# EXCERPTED TEXT

○ ○ ○

How Does Forex Trading in Malaysia Work

Malaysia is a stable and fast-growing economy that has a history of struggle with the Forex market. A few decades ago, when the Malaysian economy wasn’t that stable, the Malaysian ringgit attracted traders primarily because of its volatility. As you might’ve guessed, a massive surge of exchanges with MYR as a quote currency lead to significant exchange course fluctuations, and these didn’t make the government happy at all. As a result, several legal restrictions were passed, including the Exchange Control Act of 1953, which’s still in force today. These efforts were directed towards keeping the Forex market regulated enough not to harm the national currency and accessible enough to attract investments and stimulate trading activity. And luckily for all citizens of Malaysia, it worked out well!

○ ○ ○

# REQUESTS
A: Give back the text of the passage on forex trading in Malaysia between "Malaysia is a" and "worked out well!", inclusive, word for word.
B: Answer these from the passage on forex trading in Malaysia:
(i) What primarily drew traders to the Malaysian ringgit a few decades ago?
(ii) Which act from 1953 does the passage name as still in force today?
The data after this point isn't needed for anything here.

# SUPPLIED MATERIAL

○ ○ ○

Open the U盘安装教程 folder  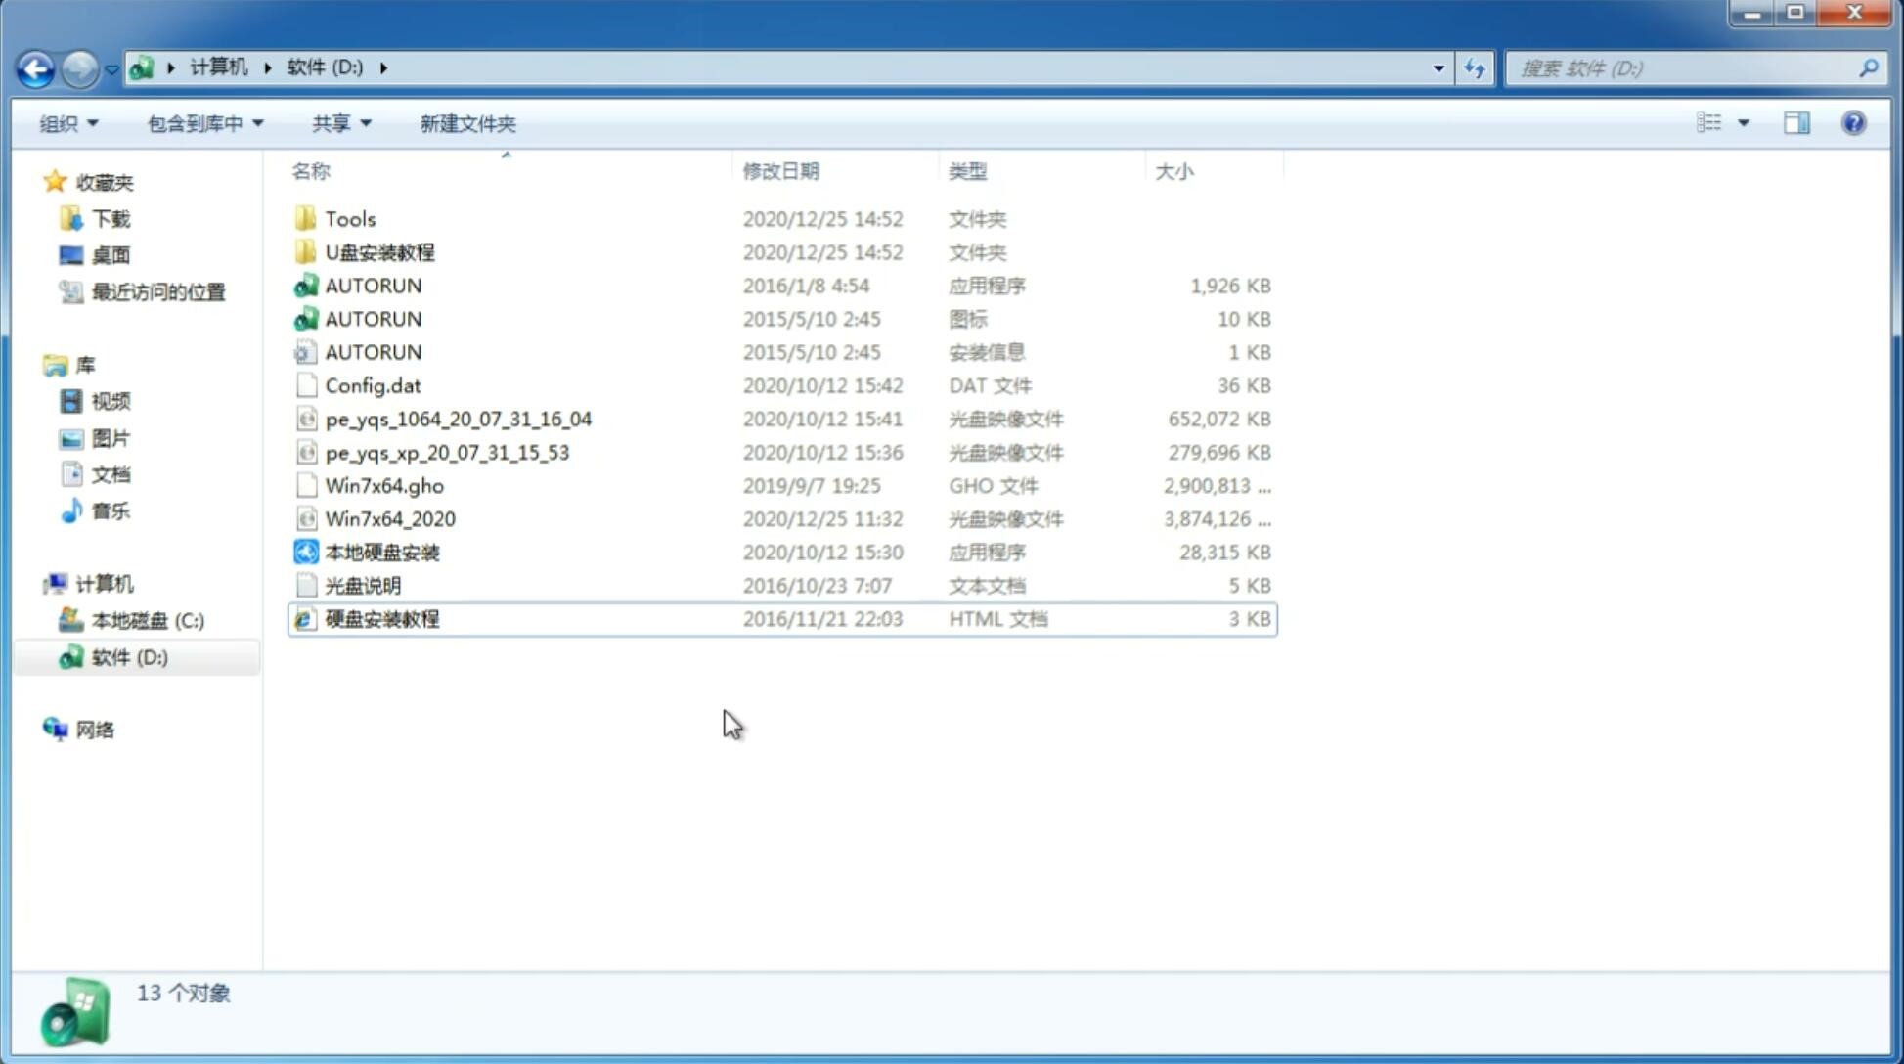(379, 251)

○ ○ ○

# EXPECTED RESULTS
A:
Malaysia is a stable and fast-growing economy that has a history of struggle with the Forex market. A few decades ago, when the Malaysian economy wasn’t that stable, the Malaysian ringgit attracted traders primarily because of its volatility. As you might’ve guessed, a massive surge of exchanges with MYR as a quote currency lead to significant exchange course fluctuations, and these didn’t make the government happy at all. As a result, several legal restrictions were passed, including the Exchange Control Act of 1953, which’s still in force today. These efforts were directed towards keeping the Forex market regulated enough not to harm the national currency and accessible enough to attract investments and stimulate trading activity. And luckily for all citizens of Malaysia, it worked out well!

B:
(i) Its volatility.
(ii) The Exchange Control Act.